平成のトラック競技に大きな影響を与えたのはアワーレコードだろう。アワーレコードとは、単独で1時間の間にどれだけバンクを周回出来たのかを競う種目である。UCIポイントなどは特に関係なく、選手自身の腕試し的な位置付けにある。

なぜアワーレコードが平成の中でビッグムーブメントなのか。アワーレコード変遷の背景と共に紹介していく。

1990年〜記録更新争いとその変遷

近代のアワーレコードで顕著なのは1972年にエディ・メルクス(ベルギー)が記録した49.431km。その後、「ファニーバイク」と呼ばれる前後大きさの違う車輪の自転車を使用たフランチェスコ・モゼール(イタリア)が初の50km/h台を記録。日本が平成に入った頃から世界でアワーレコード争いが激化した。

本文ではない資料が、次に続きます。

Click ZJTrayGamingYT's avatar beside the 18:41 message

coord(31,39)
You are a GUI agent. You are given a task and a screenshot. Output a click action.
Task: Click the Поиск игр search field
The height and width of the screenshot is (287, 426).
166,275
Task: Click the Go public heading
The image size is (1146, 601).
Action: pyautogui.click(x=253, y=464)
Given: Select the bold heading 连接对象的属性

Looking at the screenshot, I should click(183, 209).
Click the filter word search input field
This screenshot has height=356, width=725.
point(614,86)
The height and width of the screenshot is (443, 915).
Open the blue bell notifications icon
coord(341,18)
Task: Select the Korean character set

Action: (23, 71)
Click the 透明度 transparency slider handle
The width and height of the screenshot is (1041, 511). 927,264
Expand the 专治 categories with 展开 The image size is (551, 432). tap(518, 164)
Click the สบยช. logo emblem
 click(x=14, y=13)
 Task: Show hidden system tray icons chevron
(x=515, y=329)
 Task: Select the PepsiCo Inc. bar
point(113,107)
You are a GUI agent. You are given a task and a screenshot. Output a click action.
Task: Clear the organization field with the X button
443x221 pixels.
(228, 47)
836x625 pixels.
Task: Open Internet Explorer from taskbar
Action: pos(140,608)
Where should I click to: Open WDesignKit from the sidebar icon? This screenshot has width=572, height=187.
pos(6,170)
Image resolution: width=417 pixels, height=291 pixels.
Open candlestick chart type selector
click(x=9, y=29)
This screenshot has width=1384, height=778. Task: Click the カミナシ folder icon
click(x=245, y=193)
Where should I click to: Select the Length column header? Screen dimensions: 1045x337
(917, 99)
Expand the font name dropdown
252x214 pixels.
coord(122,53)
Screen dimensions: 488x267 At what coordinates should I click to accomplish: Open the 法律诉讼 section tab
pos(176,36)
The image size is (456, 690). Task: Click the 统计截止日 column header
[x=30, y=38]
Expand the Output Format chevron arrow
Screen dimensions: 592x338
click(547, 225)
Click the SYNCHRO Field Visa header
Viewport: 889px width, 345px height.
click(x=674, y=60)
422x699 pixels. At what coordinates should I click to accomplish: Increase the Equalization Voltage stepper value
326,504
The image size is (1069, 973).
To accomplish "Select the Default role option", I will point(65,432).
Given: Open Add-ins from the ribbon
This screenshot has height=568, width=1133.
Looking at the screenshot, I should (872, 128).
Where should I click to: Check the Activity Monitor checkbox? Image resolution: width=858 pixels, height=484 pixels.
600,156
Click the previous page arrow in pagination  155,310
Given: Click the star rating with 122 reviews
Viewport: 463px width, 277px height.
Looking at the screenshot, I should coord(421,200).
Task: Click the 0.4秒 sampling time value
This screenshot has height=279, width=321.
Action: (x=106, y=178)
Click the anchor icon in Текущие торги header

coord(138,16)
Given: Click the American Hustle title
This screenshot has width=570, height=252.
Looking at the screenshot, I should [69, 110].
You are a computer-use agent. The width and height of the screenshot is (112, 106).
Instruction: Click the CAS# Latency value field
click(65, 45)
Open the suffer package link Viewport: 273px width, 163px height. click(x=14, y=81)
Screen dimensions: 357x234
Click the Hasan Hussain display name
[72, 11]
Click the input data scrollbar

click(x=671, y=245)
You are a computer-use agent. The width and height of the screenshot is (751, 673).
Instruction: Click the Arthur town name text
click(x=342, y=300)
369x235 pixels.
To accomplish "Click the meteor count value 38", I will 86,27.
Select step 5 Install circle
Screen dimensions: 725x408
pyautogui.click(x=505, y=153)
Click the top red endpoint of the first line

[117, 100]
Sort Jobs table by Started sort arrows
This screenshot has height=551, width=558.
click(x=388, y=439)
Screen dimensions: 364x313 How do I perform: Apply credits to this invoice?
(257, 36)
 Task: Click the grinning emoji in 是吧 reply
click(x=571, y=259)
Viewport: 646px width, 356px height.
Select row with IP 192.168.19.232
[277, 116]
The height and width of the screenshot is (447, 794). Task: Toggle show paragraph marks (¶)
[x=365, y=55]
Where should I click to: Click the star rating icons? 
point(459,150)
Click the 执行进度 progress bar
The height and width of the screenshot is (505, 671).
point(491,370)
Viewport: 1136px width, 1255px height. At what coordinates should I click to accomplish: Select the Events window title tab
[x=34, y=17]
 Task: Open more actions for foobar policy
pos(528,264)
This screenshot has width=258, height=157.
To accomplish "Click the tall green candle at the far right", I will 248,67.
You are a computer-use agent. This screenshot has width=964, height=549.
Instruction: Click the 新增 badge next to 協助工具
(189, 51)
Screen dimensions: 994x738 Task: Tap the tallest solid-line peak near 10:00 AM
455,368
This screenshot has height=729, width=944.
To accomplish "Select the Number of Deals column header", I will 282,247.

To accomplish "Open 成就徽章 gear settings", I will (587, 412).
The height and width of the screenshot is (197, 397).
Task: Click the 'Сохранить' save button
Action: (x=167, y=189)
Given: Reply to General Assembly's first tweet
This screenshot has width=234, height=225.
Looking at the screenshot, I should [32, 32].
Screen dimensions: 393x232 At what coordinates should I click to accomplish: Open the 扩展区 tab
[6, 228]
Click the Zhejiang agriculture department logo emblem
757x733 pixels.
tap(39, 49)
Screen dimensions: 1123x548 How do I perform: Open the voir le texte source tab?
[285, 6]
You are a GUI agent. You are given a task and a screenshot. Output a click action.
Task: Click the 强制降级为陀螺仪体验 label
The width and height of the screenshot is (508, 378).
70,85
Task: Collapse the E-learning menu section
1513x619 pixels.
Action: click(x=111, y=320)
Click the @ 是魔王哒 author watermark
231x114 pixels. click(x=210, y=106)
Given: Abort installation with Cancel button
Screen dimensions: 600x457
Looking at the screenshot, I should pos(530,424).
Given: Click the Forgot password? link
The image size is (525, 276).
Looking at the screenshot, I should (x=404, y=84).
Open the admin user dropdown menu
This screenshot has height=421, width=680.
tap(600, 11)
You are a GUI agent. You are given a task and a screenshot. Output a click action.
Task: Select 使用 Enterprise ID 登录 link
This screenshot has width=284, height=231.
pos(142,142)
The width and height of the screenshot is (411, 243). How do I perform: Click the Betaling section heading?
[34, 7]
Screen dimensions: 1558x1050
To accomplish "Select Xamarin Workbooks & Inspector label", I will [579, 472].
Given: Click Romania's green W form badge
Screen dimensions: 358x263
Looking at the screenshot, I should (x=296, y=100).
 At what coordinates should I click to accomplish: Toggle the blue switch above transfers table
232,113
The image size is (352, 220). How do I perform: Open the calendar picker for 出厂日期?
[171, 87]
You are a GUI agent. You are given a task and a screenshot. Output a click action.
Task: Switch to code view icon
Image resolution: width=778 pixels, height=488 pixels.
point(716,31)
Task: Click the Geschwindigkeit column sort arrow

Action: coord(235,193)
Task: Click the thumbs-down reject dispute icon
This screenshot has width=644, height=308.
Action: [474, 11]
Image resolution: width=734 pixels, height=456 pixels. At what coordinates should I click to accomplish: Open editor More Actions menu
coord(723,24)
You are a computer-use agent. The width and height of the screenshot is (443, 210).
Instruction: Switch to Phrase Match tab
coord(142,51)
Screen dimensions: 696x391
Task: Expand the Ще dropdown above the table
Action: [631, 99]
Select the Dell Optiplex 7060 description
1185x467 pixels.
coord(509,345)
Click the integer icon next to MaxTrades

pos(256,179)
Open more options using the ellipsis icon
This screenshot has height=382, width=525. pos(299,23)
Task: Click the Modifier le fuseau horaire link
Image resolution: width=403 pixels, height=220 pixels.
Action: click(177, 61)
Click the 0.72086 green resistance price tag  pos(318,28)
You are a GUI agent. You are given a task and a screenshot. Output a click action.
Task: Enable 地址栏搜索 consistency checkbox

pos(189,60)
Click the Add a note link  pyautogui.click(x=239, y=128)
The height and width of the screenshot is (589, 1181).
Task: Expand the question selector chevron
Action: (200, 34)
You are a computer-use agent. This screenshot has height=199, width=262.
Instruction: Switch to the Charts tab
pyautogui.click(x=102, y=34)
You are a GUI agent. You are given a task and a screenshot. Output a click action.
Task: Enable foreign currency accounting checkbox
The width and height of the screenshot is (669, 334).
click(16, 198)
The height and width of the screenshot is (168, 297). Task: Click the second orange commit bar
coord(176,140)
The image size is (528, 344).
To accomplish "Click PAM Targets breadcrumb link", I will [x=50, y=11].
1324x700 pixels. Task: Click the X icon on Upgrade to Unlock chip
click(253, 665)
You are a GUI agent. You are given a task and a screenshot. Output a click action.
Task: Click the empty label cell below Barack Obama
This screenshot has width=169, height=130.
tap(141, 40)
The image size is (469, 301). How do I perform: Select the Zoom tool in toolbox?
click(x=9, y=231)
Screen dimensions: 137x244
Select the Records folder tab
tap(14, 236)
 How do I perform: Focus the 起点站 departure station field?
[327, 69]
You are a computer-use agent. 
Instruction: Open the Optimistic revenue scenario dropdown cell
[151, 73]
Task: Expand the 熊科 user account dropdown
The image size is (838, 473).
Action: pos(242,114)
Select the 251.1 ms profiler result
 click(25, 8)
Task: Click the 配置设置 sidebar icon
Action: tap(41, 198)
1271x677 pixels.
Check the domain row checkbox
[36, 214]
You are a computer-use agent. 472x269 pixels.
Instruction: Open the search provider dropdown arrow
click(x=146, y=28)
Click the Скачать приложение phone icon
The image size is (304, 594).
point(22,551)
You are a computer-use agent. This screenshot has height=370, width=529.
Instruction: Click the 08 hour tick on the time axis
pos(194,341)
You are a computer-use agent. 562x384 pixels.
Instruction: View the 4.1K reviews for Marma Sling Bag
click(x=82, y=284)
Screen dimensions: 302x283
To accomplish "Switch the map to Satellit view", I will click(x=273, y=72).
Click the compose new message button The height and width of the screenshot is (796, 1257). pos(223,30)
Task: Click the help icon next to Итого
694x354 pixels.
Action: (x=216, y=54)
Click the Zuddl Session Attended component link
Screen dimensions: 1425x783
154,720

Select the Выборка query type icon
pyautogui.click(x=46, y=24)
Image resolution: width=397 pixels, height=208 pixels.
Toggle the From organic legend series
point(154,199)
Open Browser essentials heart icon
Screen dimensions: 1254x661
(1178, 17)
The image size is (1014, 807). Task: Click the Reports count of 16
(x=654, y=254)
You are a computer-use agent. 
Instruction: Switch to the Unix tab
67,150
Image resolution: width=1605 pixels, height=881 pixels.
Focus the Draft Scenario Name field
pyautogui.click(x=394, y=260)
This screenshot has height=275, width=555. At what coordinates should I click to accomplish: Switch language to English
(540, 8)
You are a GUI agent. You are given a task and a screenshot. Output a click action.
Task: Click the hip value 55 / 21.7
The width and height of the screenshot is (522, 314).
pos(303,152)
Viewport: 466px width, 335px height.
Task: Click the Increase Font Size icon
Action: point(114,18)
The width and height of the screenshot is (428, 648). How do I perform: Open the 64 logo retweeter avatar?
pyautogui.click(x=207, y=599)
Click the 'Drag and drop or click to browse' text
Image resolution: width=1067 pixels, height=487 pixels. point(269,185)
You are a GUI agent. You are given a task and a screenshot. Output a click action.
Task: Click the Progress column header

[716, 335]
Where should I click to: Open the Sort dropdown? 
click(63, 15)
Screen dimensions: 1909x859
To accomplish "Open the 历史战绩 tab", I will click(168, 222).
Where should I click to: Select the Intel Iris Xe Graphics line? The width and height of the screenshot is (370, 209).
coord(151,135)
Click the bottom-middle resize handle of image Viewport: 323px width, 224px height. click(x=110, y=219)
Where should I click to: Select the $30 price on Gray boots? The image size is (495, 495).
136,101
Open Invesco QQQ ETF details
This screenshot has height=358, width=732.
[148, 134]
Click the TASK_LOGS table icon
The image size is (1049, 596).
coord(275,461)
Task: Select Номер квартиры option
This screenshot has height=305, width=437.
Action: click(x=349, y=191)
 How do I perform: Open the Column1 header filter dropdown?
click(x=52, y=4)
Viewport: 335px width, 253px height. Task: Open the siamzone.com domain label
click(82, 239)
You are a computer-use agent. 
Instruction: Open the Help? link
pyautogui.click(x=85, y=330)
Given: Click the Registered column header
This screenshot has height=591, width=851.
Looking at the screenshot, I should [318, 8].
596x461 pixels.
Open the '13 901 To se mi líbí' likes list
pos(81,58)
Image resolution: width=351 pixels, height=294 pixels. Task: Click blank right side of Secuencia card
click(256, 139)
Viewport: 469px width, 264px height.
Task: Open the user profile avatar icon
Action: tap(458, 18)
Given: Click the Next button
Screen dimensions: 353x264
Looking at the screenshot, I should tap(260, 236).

グレアム・オブリー(イギリス)が1993年に挑戦した際は洗濯機や廃材を溶接して自転車を自作し、通称「オブリーポジション」と呼ばれる奇抜なフォームで記録更新(51.596km)。

しかし、その1週間後にクリス・ボードマン(イギリス)が52.270kmを記録。翌年には「スーパーマン」と呼ばれる新たなフォームで再び挑戦したオブリーが52.713km。その2年後にボードマンが56.375kmで更新。これらの空気抵抗削減を追求した争い以降、ロード/トラック界でもカーボンフレームが主流となり機材の進化も著しく発展していく事なった。